Once upon a time, Boston's Route 128 was the hot tech corridor. Lately, Silicon Valley in California has had the hot hand. What does this have to do with noncompetes?
[The Boston] companies strictly enforced noncompete clauses and nondisclosure agreements; former employees couldn't work for competitors . . . . This meant that at the Route 128 companies, information tended to flow vertically, as ideas and innovations were transferred within the firms. While this vertical system made it easier for Route 128 companies to protect their intellectual property, it also made them far less innovative . . . . Although the Boston area had a density of talent, the talent couldn't interact - each firm was a private island. The end result was a stifling of innovation. 
The vertical culture of the Boston tech sector existed in stark contrast to the horizontal interactions of Silicon Valley. Because the California firms were small and fledgling, they often had to collaborate on projects and share engineers . . . . It also helped that noncompete clauses were almost never enforced in California, thus freeing engineers and executives to quickly reenter the job market and work for competitors.

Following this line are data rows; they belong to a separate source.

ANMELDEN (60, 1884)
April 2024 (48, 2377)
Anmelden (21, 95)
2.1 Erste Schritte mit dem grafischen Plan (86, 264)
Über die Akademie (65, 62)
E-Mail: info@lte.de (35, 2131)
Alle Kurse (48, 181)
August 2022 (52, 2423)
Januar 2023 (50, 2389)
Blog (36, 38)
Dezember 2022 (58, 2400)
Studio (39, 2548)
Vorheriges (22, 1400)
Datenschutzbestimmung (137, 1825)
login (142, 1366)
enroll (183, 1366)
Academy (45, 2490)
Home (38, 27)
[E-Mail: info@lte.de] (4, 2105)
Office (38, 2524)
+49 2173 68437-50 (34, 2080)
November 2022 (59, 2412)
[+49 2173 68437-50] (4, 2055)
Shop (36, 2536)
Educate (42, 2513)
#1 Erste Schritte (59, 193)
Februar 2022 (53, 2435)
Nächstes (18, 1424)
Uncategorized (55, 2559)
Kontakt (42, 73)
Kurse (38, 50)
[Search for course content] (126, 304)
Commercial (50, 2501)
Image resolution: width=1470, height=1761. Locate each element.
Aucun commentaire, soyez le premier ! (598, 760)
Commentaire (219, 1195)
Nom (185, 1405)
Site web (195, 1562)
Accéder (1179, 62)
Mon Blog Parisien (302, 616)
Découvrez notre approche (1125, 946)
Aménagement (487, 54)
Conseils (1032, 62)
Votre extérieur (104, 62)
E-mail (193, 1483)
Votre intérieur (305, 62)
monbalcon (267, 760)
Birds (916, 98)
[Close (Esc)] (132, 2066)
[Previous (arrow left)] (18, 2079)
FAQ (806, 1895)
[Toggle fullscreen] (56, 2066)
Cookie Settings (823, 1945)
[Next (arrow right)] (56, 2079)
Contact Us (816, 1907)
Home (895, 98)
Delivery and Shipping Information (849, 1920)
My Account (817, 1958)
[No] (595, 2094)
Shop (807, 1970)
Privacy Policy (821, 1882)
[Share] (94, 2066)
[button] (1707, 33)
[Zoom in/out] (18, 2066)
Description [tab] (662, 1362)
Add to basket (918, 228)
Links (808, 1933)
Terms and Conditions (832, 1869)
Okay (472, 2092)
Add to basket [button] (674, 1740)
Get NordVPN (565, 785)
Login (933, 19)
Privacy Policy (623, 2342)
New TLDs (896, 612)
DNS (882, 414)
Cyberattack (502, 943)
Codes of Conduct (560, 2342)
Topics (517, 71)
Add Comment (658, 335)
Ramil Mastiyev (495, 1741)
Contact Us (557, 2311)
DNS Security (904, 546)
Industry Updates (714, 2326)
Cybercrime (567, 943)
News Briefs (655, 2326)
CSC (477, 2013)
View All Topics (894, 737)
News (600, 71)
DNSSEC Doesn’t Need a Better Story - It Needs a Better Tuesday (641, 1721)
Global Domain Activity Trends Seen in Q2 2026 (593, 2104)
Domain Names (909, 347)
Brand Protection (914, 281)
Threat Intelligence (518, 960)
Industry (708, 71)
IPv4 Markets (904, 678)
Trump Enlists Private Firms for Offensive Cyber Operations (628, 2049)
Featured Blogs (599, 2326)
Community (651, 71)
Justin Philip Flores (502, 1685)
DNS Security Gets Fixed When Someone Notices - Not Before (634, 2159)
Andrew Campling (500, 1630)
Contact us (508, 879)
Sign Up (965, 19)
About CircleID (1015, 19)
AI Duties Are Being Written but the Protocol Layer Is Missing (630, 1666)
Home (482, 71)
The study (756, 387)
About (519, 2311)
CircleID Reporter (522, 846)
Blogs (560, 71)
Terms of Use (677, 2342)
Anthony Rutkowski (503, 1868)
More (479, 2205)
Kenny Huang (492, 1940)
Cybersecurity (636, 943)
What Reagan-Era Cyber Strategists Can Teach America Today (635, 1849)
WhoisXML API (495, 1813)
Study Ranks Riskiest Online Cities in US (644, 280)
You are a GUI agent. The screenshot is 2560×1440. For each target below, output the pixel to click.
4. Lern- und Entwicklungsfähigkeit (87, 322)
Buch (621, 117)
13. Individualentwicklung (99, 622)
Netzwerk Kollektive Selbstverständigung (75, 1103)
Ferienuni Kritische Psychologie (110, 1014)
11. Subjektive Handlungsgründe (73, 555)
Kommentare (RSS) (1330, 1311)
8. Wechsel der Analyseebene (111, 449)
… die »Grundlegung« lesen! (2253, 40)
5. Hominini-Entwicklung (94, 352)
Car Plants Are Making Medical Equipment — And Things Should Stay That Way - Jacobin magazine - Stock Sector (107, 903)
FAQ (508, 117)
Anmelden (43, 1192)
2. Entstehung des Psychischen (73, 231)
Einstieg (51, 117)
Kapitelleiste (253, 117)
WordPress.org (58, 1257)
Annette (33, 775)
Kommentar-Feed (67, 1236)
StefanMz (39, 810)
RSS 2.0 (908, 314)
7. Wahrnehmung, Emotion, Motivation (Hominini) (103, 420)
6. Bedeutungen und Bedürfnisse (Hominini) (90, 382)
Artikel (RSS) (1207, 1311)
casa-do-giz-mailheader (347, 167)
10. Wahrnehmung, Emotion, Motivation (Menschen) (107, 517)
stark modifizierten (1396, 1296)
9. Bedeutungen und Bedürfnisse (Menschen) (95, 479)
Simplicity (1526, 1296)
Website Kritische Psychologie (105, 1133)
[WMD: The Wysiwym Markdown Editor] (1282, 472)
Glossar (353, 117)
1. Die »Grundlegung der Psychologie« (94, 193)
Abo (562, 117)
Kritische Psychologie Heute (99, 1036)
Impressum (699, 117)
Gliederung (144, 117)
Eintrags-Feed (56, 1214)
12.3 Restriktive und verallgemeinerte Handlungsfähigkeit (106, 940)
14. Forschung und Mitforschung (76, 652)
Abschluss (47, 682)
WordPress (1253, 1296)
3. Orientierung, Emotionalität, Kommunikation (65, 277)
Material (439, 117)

If true, this presents something of a prisoner's dilemma for employers. The optimal strategy is to expand innovation by allowing employees (and presumably ideas) to float between firms. However, employers have an incentive to defect - that is have their own employees sign noncompetes so their ideas don't get out, while allowing other companies' ideas to come in.

Of course, there are a number of other factors to consider.